◆ Screenshot grounding data
○ ○ ○ ○ ○

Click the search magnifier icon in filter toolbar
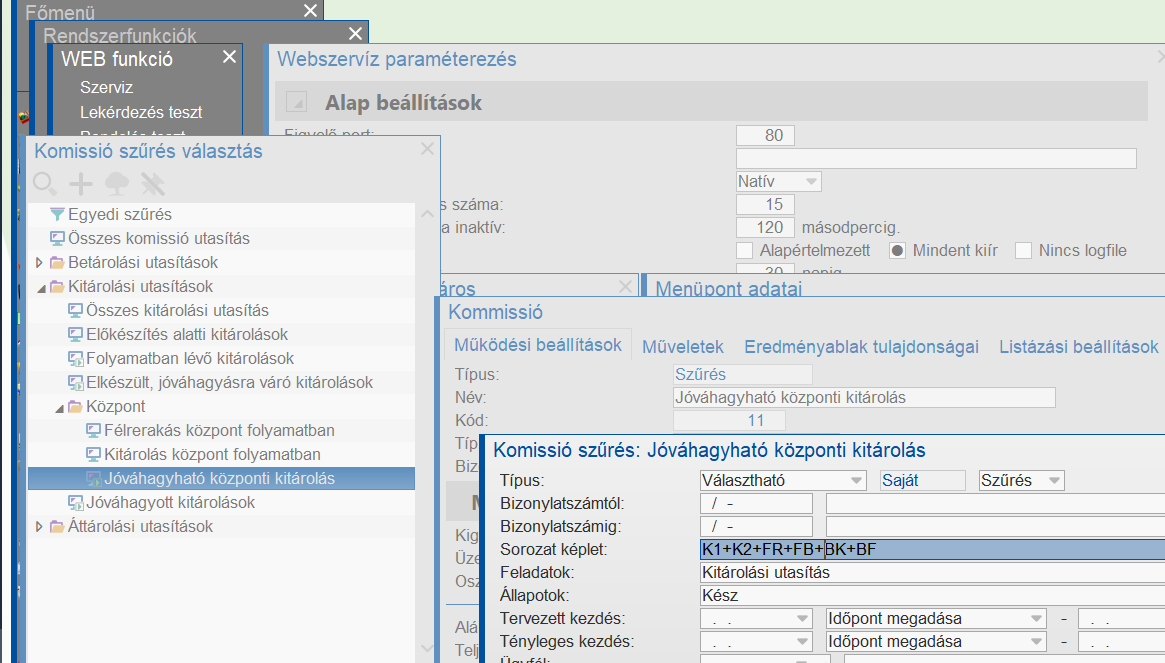1165x663 pixels. (45, 183)
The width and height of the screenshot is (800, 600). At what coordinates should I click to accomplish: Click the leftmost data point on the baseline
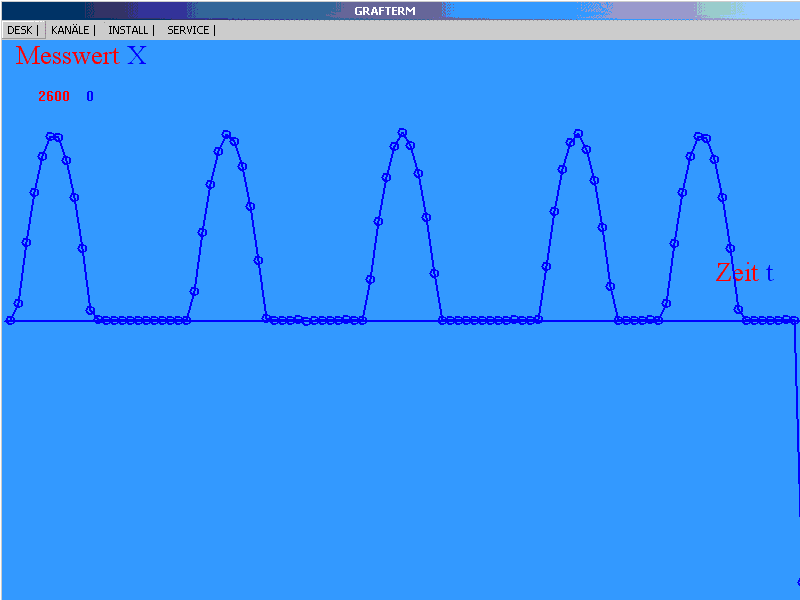[x=10, y=320]
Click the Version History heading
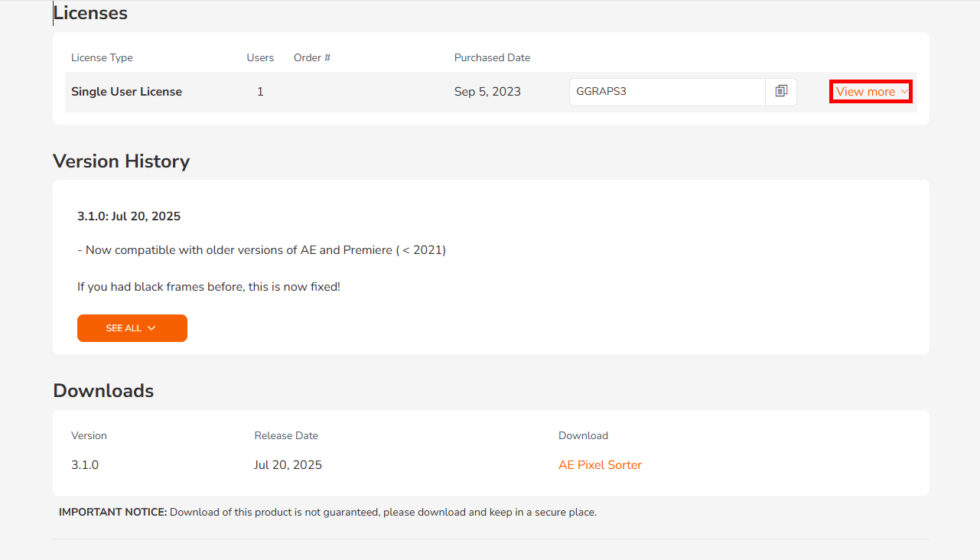The image size is (980, 560). point(121,161)
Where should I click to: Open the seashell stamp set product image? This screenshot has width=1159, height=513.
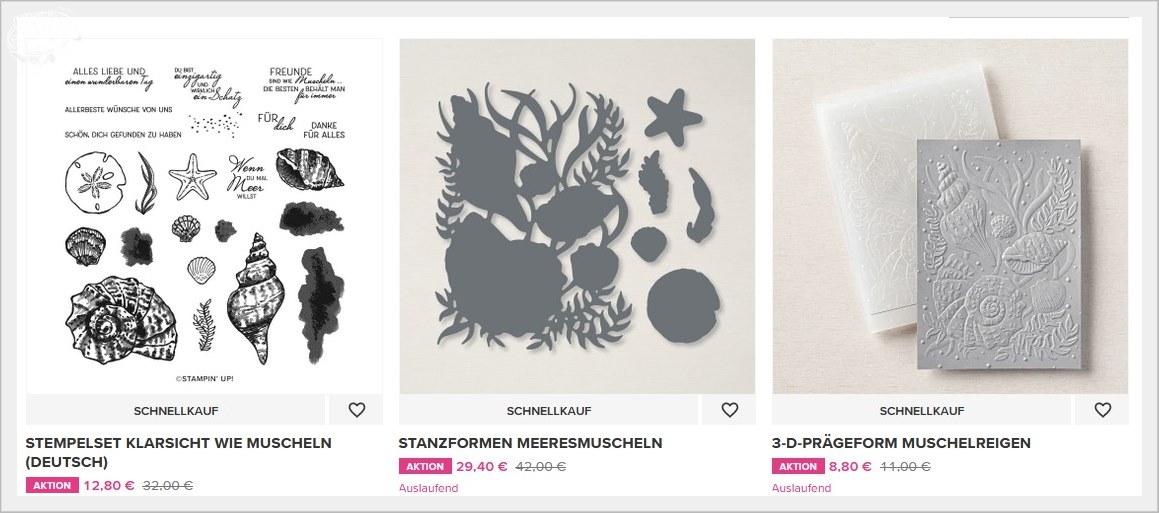coord(205,216)
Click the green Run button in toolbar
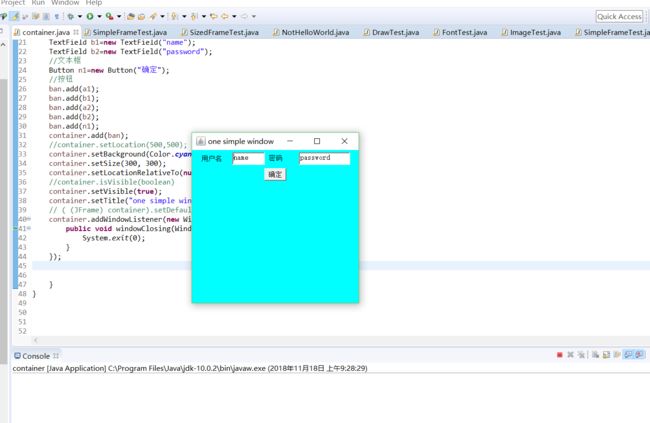The width and height of the screenshot is (650, 423). coord(91,17)
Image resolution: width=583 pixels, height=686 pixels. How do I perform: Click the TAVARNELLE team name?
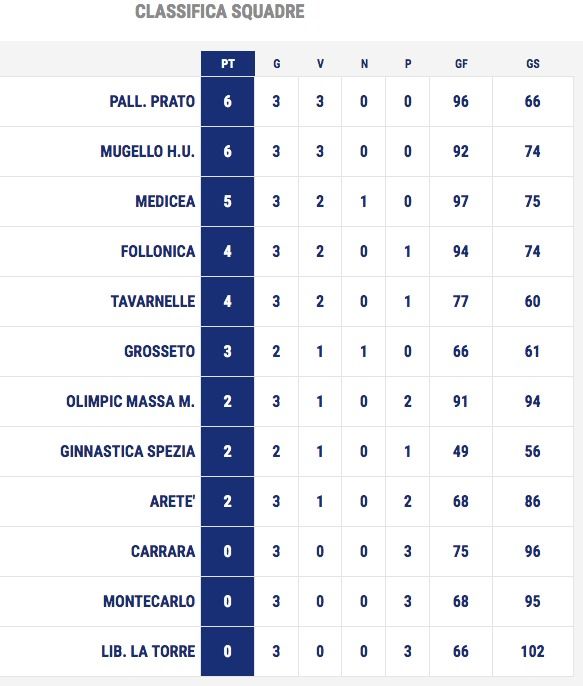153,301
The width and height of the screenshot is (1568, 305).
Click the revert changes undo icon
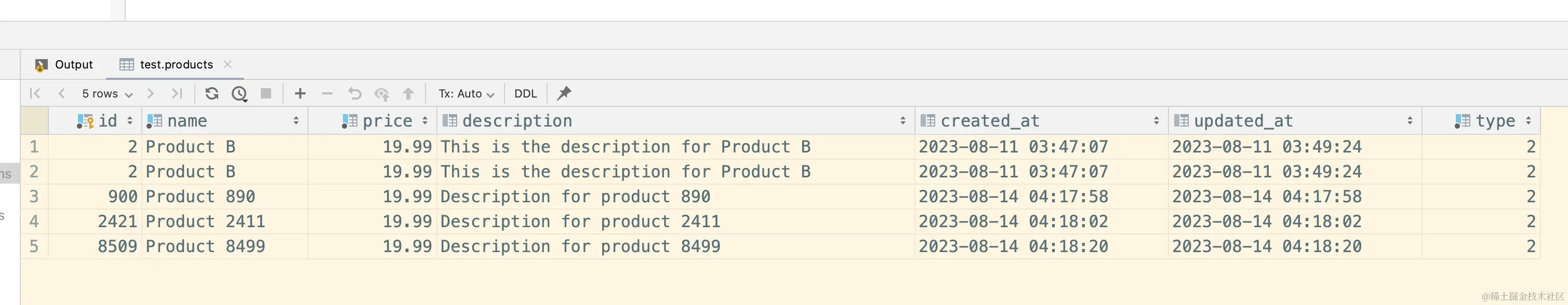(x=354, y=93)
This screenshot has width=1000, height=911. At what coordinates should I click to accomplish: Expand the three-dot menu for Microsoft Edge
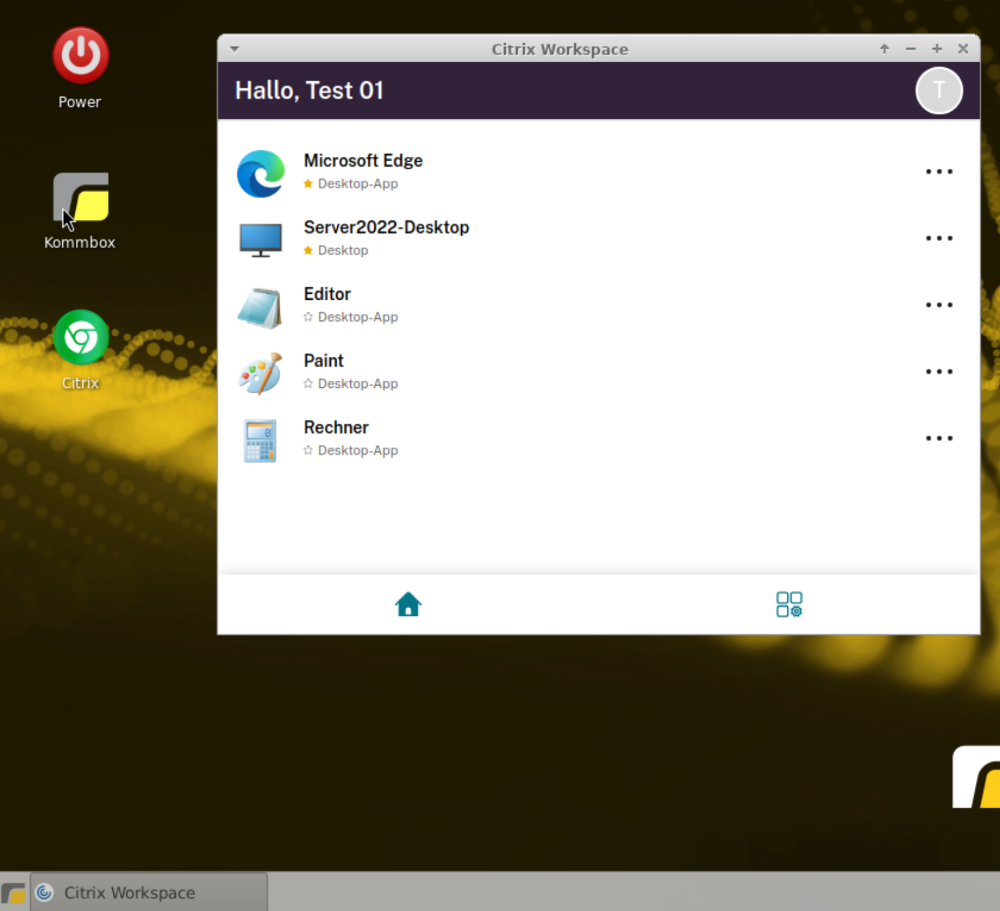pos(939,172)
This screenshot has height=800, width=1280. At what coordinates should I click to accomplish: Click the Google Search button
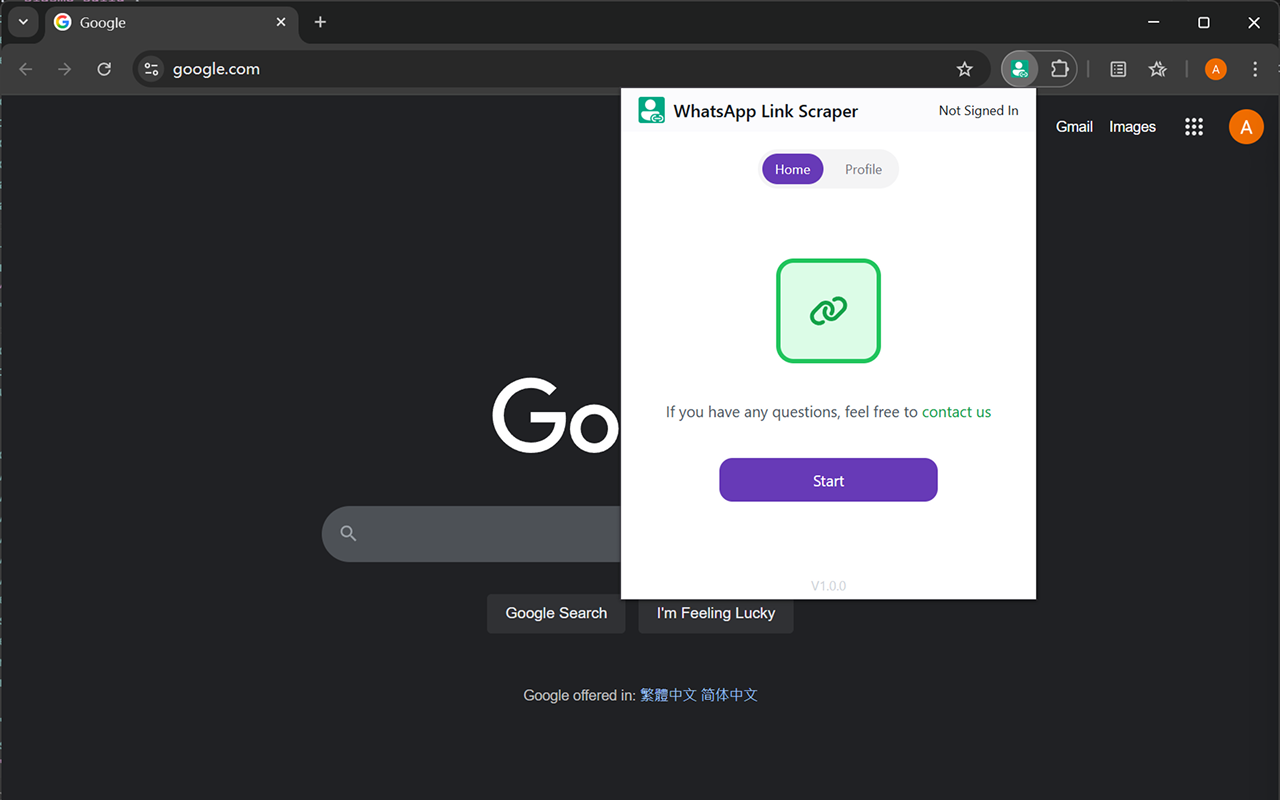556,613
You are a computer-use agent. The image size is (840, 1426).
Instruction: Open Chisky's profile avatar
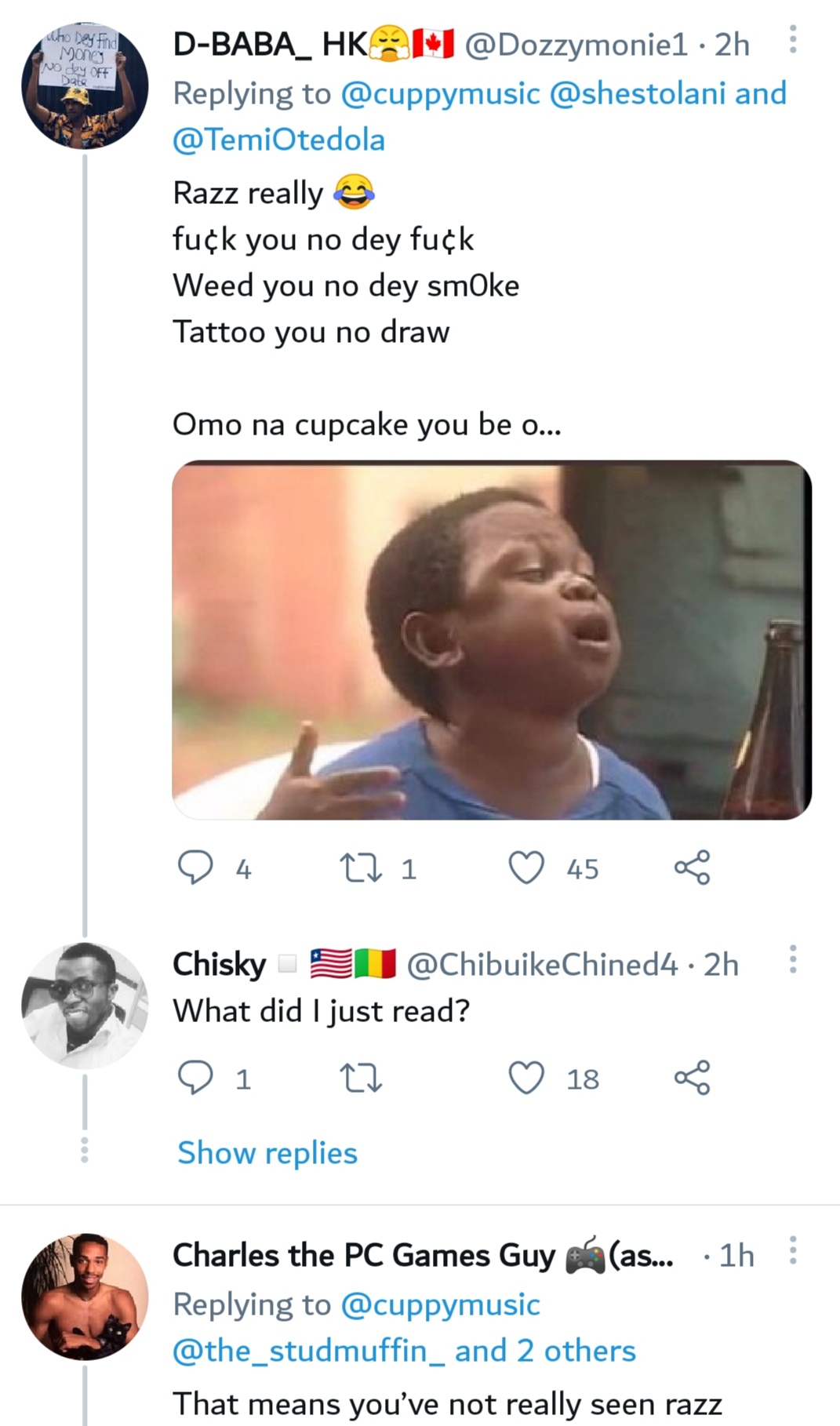(85, 1005)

○ ○ ○ ○ ○

◆ DIRECTIONS
Which lines run from the one that holds "Where should I" to the final line of the records above? Return them exactly, and skip the pictures.

◆ EXERCISE SOLUTION
Where should I click to: Open the seashell stamp set product image? This screenshot has width=1159, height=513.
coord(205,216)
Click the green Run button in toolbar
The width and height of the screenshot is (650, 423). coord(91,17)
Image resolution: width=583 pixels, height=686 pixels. How do I perform: Click the TAVARNELLE team name?
153,301
The width and height of the screenshot is (1568, 305).
Click the revert changes undo icon
(x=354, y=93)
This screenshot has width=1000, height=911. At what coordinates should I click to accomplish: Expand the three-dot menu for Microsoft Edge
pos(939,172)
This screenshot has height=800, width=1280. At what coordinates should I click to accomplish: Click the Google Search button
556,613
You are a computer-use agent. The image size is (840, 1426).
Instruction: Open Chisky's profile avatar
(85, 1005)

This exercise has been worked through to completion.